> [What the task asks]:
Please reproduce, word for word, the stretch of lines from the one containing "Task: Open the" through the one containing "Action: (x=442, y=32)", both included, and leave the pictures out of your answer.

> [Task material]:

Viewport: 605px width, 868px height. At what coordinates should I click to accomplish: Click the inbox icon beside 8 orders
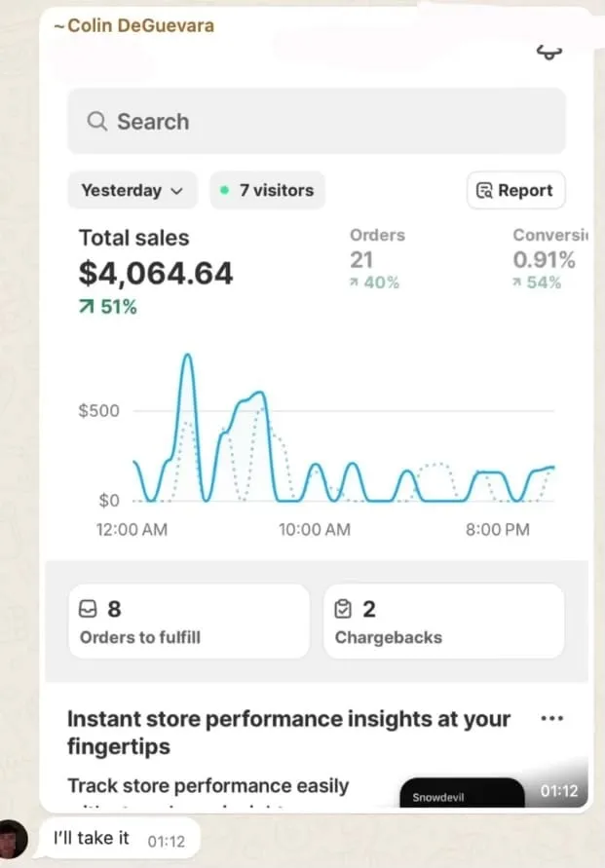[88, 610]
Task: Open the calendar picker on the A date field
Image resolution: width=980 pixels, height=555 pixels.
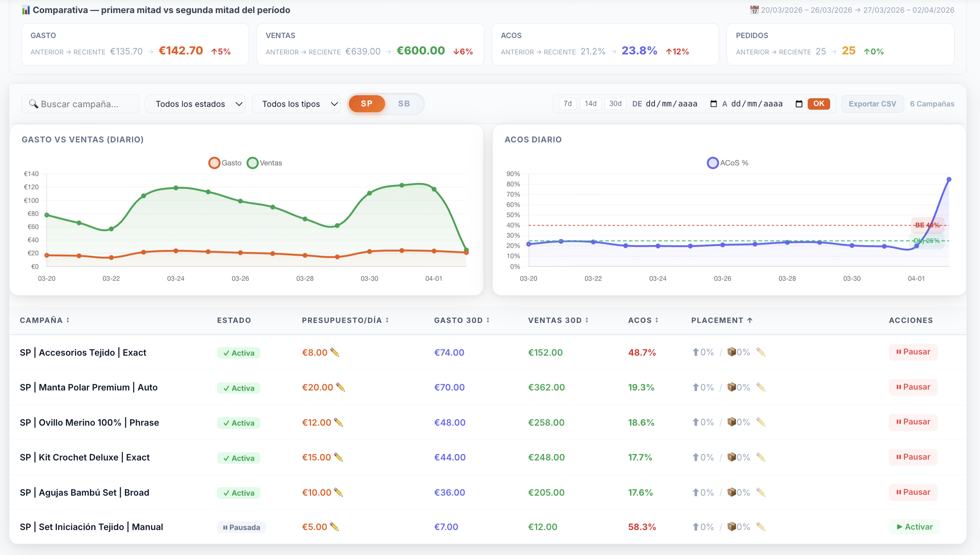Action: click(x=799, y=104)
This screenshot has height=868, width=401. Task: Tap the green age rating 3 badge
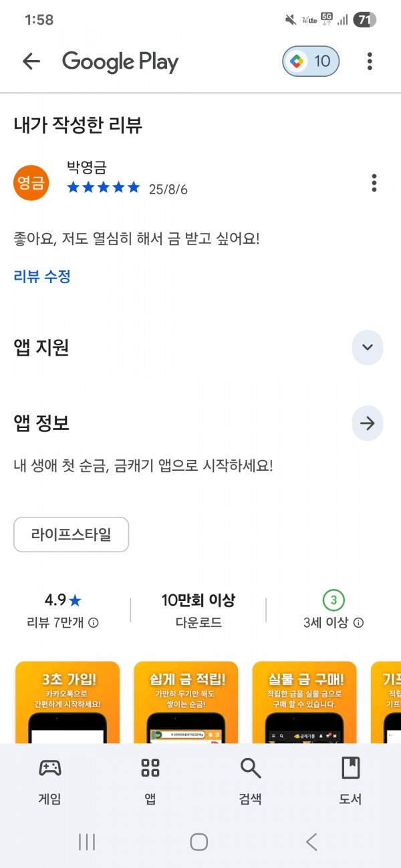tap(333, 600)
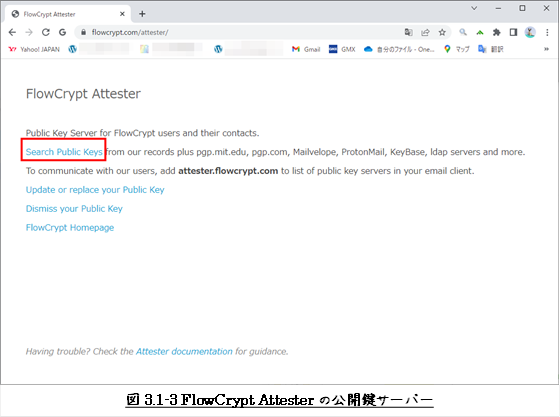
Task: Bookmark this page with the star icon
Action: (x=442, y=32)
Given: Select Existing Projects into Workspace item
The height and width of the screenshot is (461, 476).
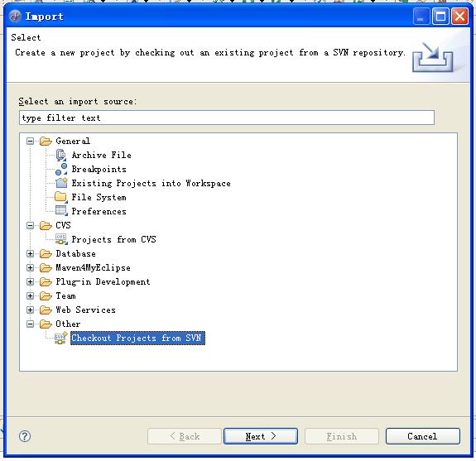Looking at the screenshot, I should [x=151, y=183].
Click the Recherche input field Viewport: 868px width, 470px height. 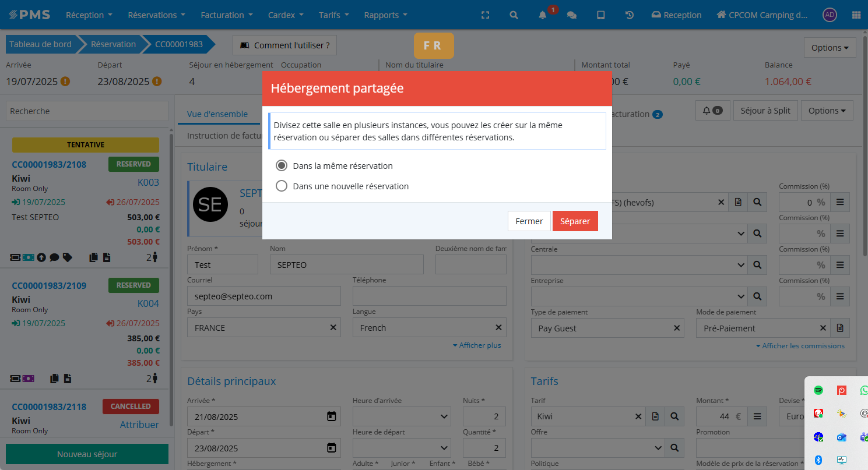coord(87,111)
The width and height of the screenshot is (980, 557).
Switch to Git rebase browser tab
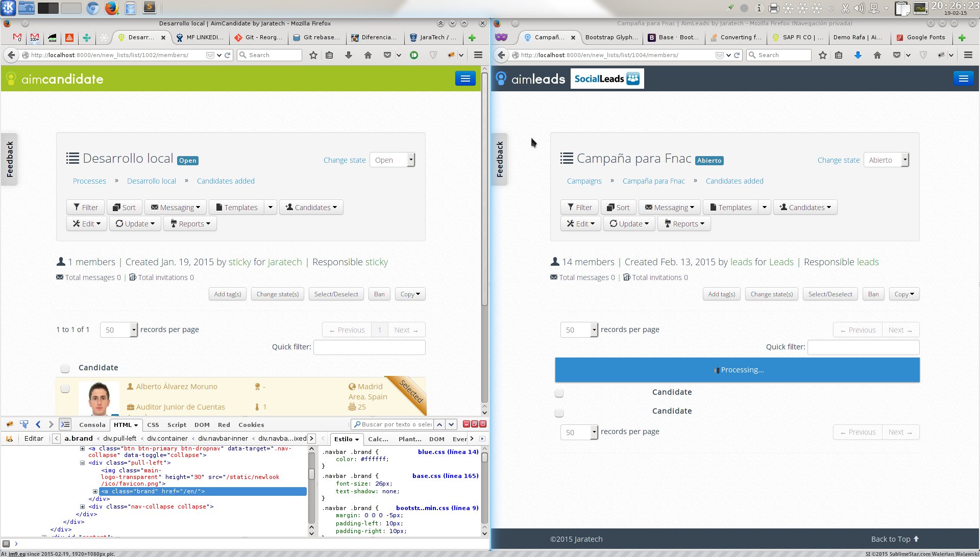(316, 37)
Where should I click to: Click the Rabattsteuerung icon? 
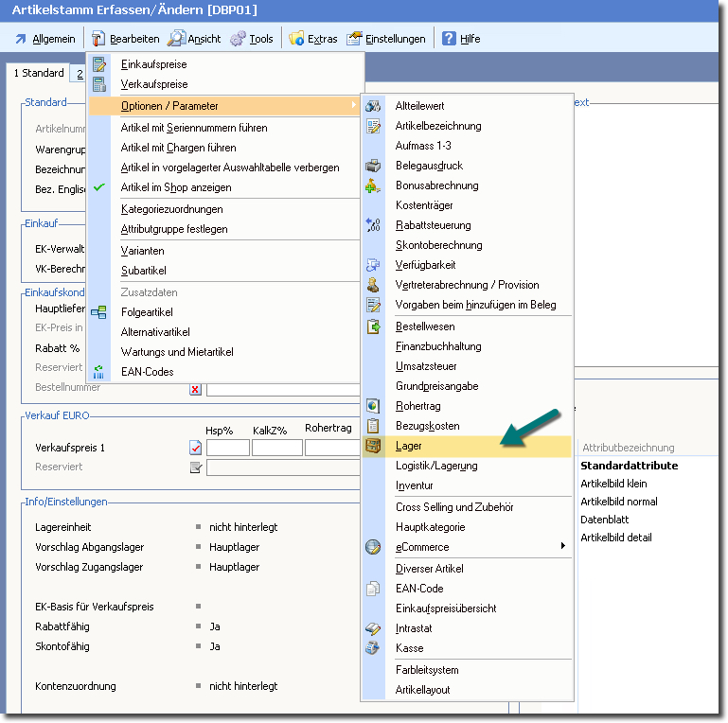tap(373, 225)
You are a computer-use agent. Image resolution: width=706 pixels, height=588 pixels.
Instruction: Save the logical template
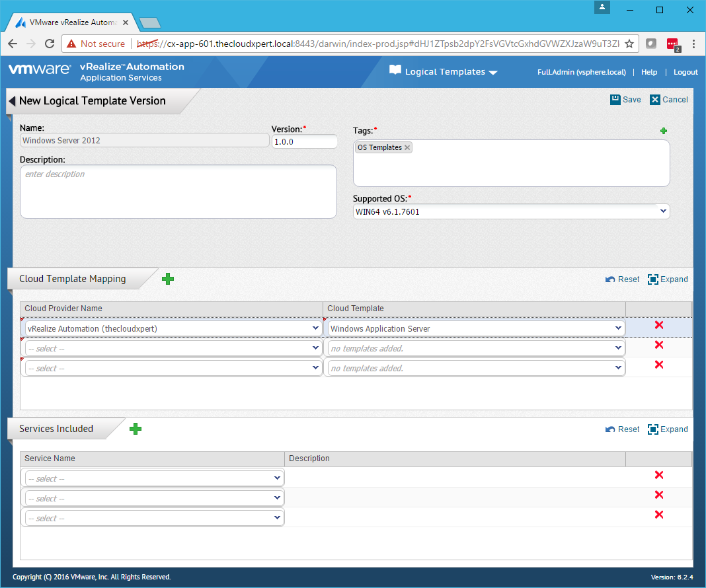[625, 100]
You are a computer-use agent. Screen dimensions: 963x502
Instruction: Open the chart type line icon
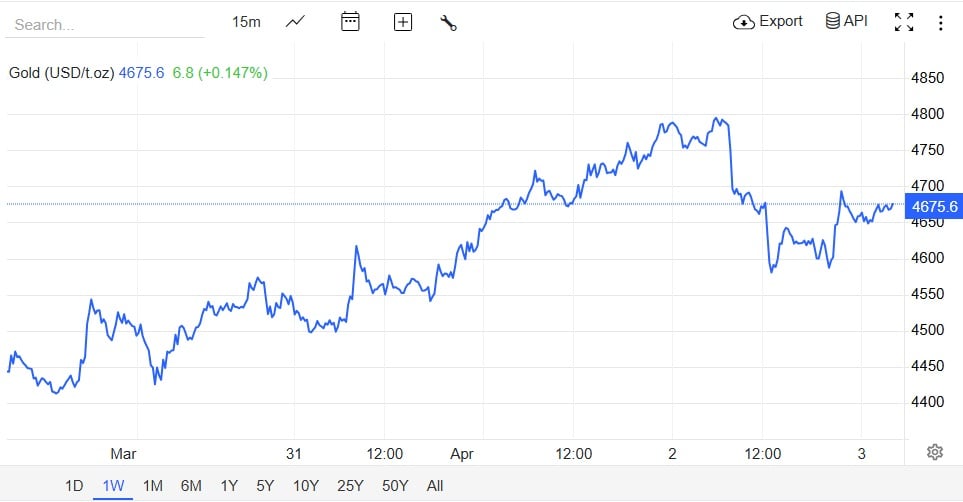(295, 21)
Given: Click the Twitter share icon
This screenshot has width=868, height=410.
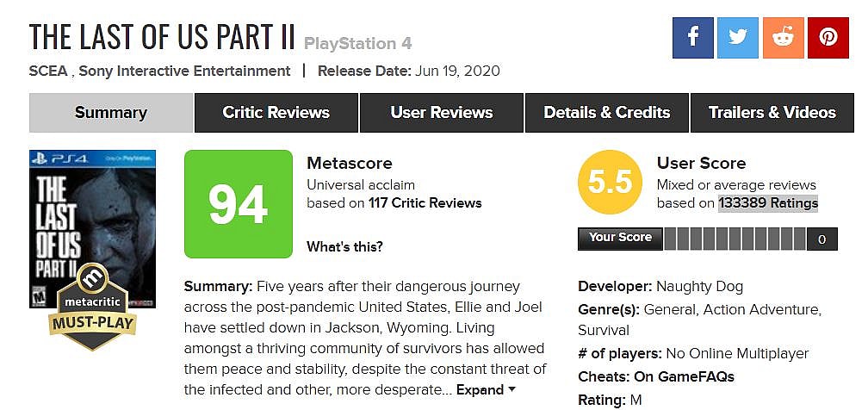Looking at the screenshot, I should point(737,37).
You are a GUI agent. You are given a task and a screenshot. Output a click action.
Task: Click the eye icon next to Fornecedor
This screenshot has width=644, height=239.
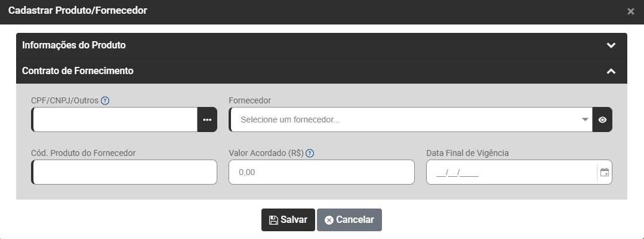coord(602,120)
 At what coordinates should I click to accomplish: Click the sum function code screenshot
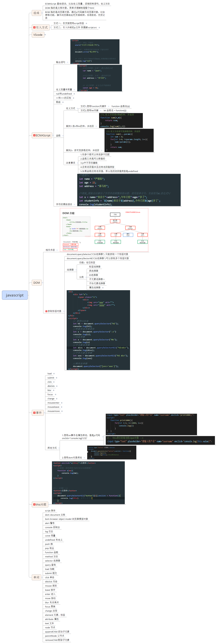tap(121, 121)
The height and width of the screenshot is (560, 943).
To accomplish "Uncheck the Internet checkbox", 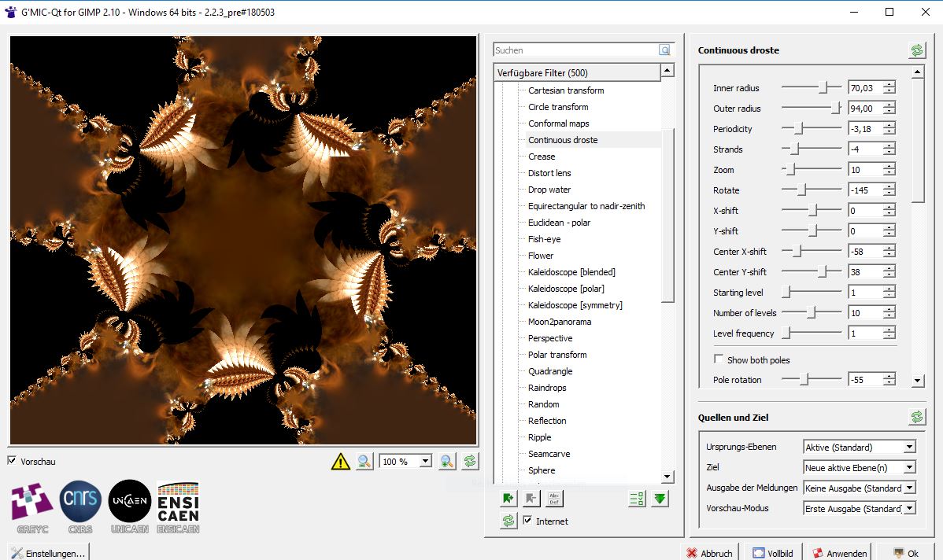I will 528,521.
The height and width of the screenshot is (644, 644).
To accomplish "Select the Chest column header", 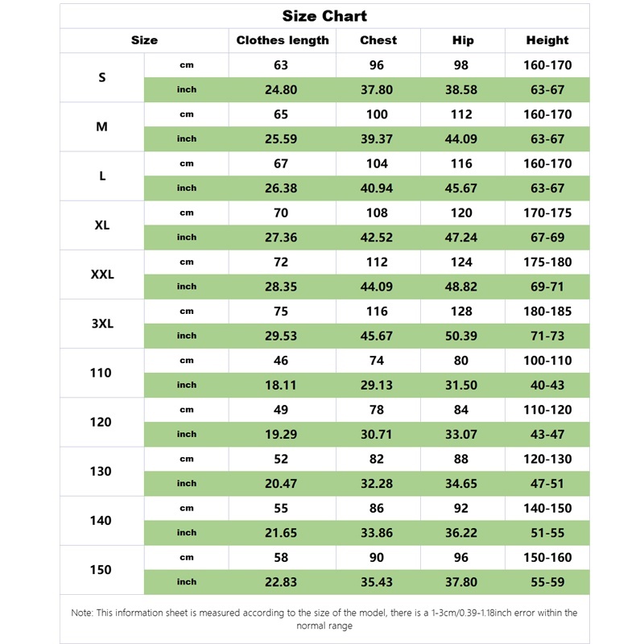I will point(378,40).
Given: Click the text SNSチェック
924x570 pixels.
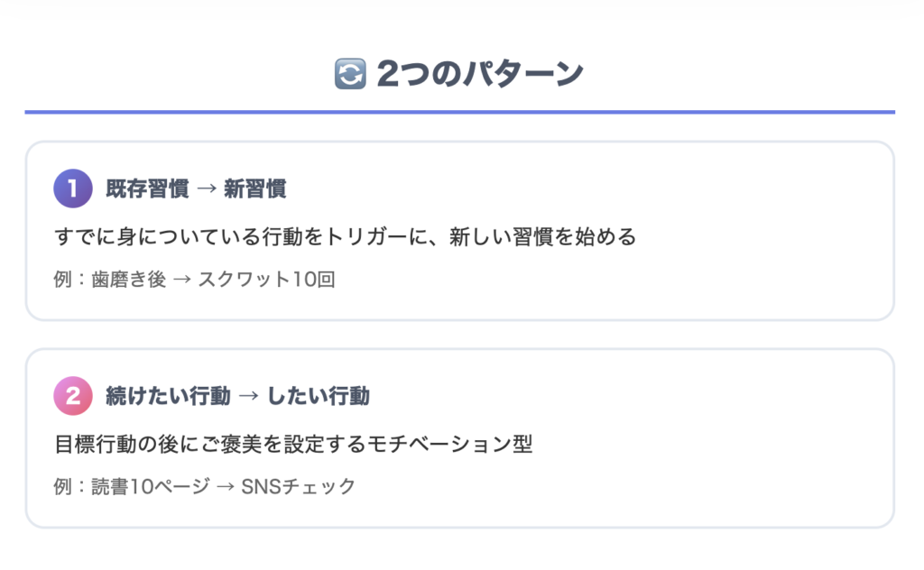Looking at the screenshot, I should (x=298, y=486).
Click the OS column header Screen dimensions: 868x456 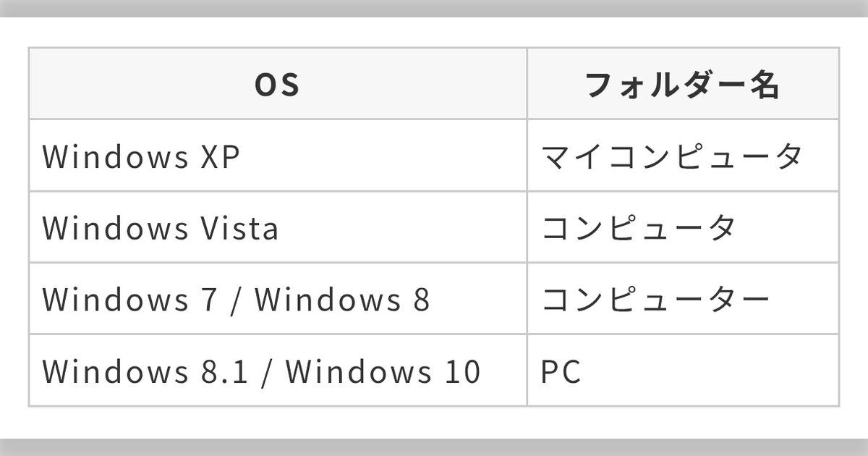tap(278, 85)
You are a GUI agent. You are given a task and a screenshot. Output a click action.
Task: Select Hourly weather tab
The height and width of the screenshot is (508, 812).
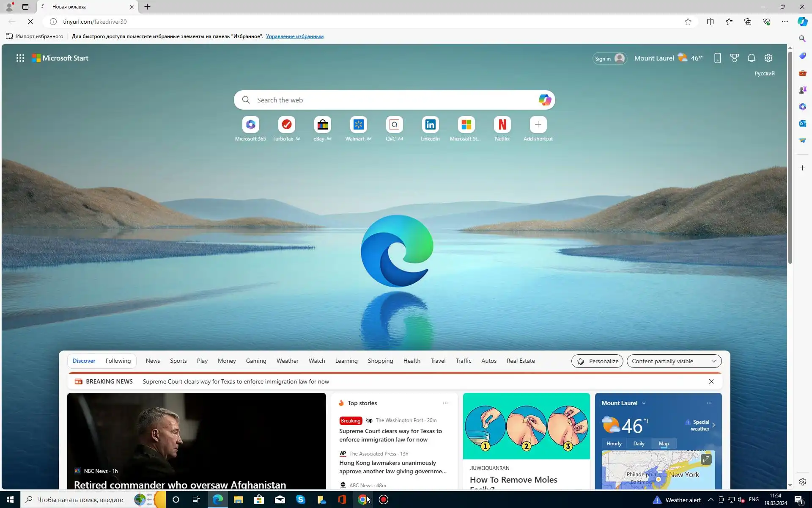614,444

> [Response]:
Task: Open the calendar picker on the A date field
Image resolution: width=980 pixels, height=555 pixels.
Action: click(x=799, y=104)
This screenshot has height=868, width=401. Task: Tap the green age rating 3 badge
tap(333, 600)
Task: Bookmark this page with the star icon
Action: (x=442, y=32)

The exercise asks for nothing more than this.